10 Reasons to Nominate Someone for 40 Women To Watch Over 40
The 40 Women To Watch Over 40 list celebrates women who are reinventing, leaning in, and creating momentum that will be felt by those beyond their community and field of work. Now in its 3rd year, Forty Women to Watch over 40 was created by Christina Vuleta and Whitney Johnson to raise awareness that innovation gets even better with age. Here’s why:
1. To give younger women visibility to a more diverse set of role models …
These are the role models that young women need to see to keep moving forward and see new possibilities. They are not the most powerful women on the planet. Instead, they are leading and disrupting, professionally and personally.
More women today are not seeing age as a barrier. They supported by other women and are supportive of the women behind them. These are not women that want to be the only woman in the room. — Excerpted from Here’s to 40 Women over 40, Forbes, by Kerry Hannon, career expert, author, speaker, Forbes contributor,
…and show that you can lean in and out
The lack of visibility of women who have successfully “leaned in” throughout their career without leaning out of a fulfilling personal life leads many Millennial women to think they have few options. But that’s not true at all.
The list celebrates women finding simultaneous success in their professional and personal lives, without having to become a COO of multi-billion dollar company or an Ivy League professor first. By recognizing these individuals, we hope to give younger women access to role models who aren’t the 1% — who can show them they’re not confined to “traditional” options. — Christina Vuleta, Between Marissa Mayer & the Opt Out Mom: Why Women Need More Career Role Models, The Daily Muse,
2. To promote mentorship
One of the main takeaways from the 40 Over 40 list is the refrain of mentorship that runs through these women’s stories. Having mentors — women or men — to help guide your path (whatever your age) makes a huge difference in your ultimate success in life. We all need support to achieve our full potential. Having someone you trust and respect to cheer you on and offer smart advice can make your goals achievable and make the failures somehow not as harsh. — Kerry Hannon, Here’s to 40 Women over 40, Forbes
Do you have an inspiring mentor or sponsor who is over 40?
3. To defy the odds of what success after 40 looks and feels like
“Oftentimes, as women leaders, the expectation persists that our glory days as innovators and creators end either after our kids leave the nest or after we hit 30. I’ve been blessed to pursue and follow my passion well past that age and firmly believe I have much more to contribute to making the world a better place. I’m happy that Christina and Whitney continue to highlight women like me who are just reaching our stride and who continue to defy the odds of what success after 40 looks and feels like.” –Kimberly Bryant, 47, biotech engineer, founder and executive director of Black Girls CODE.
4. To instill pride in being 40+
When I first scrolled down the list and saw my name “Susan McPherson, 48,” I had a different reaction than I usually do when reminded of my age. In the past, I would have shuddered and thought — shhh, no one should know that! But, for the first time in years, I didn’t want to let out a “wahh!”

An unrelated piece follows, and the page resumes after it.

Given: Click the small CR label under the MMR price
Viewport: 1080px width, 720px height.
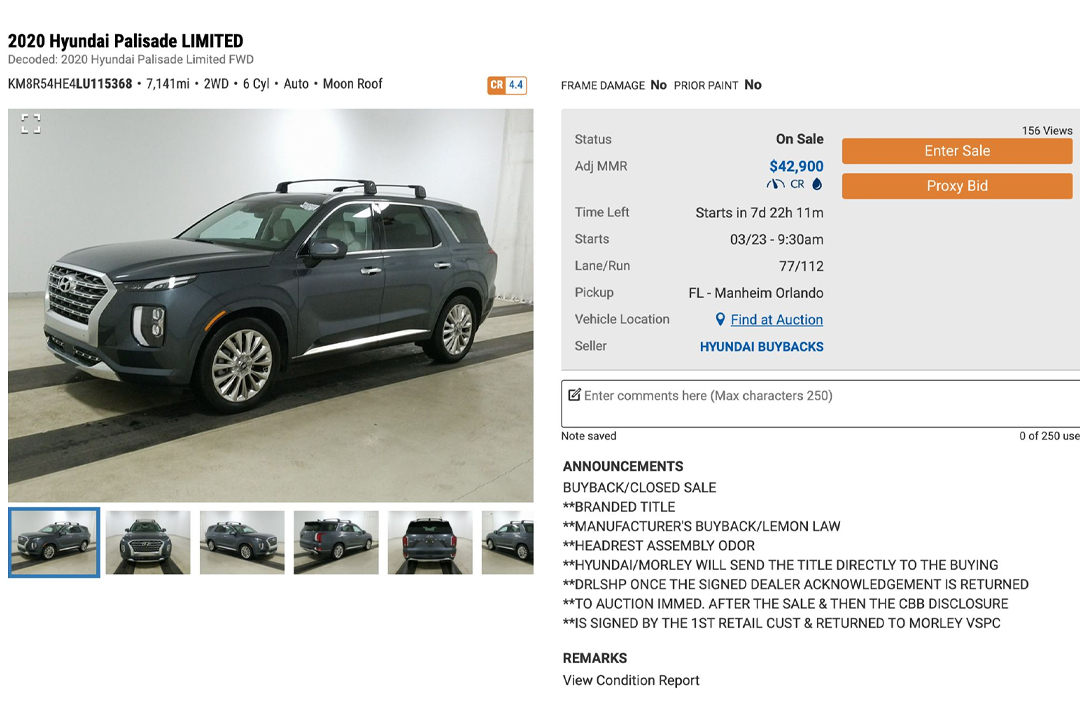Looking at the screenshot, I should [x=797, y=184].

Instead, I relished seeing it, reading it and singing it out-loud. Me, a proud and confident 48-year-old gal, right there in lights. A woman who had overcome numerous challenges, who was able to re-jigger and re-engineer her life to start brand new in her late 30s, a woman whose world went from zero to 60 in just 10 short years after moving to New York City from a faraway place — a world that is now filled with the most incredibly gifted and talented people ranging from their teen years all the way up to their sprightly eighties. Not to mention, I’ve found a career that provides meaning and excitement. — Susan McPherson, Founder and CEO at McPherson Strategies, Cherishing the Over 40 Nametag
5. To dispel stereotypes. Like wine and cheese, innovation gets better with age.
Science offers some pretty compelling evidence that wunderkinds are the exception, rather than the rule. One researcher found that Nobel Prize winners’ age around a significant breakthrough is about 38 (and not recognized until they’re 60) and another posits that a lifetime of learning leads to greater breakthroughs between ages 55–65. Data from the Kauffmann Foundation bears this out as findings indicate people over 55 are almost twice as likely to found successful companies than those between 20 and 34. These statistics are seldom recognized, much less celebrated, in a youth obsessed culture. — Whitney Johnson, excerpted from 7 Inspiring Women on How They’ve Become Better with Age, Fast Company by Lydia Dishman, business Journalist at Fast Company and others
Nominate someone you know who is living proof.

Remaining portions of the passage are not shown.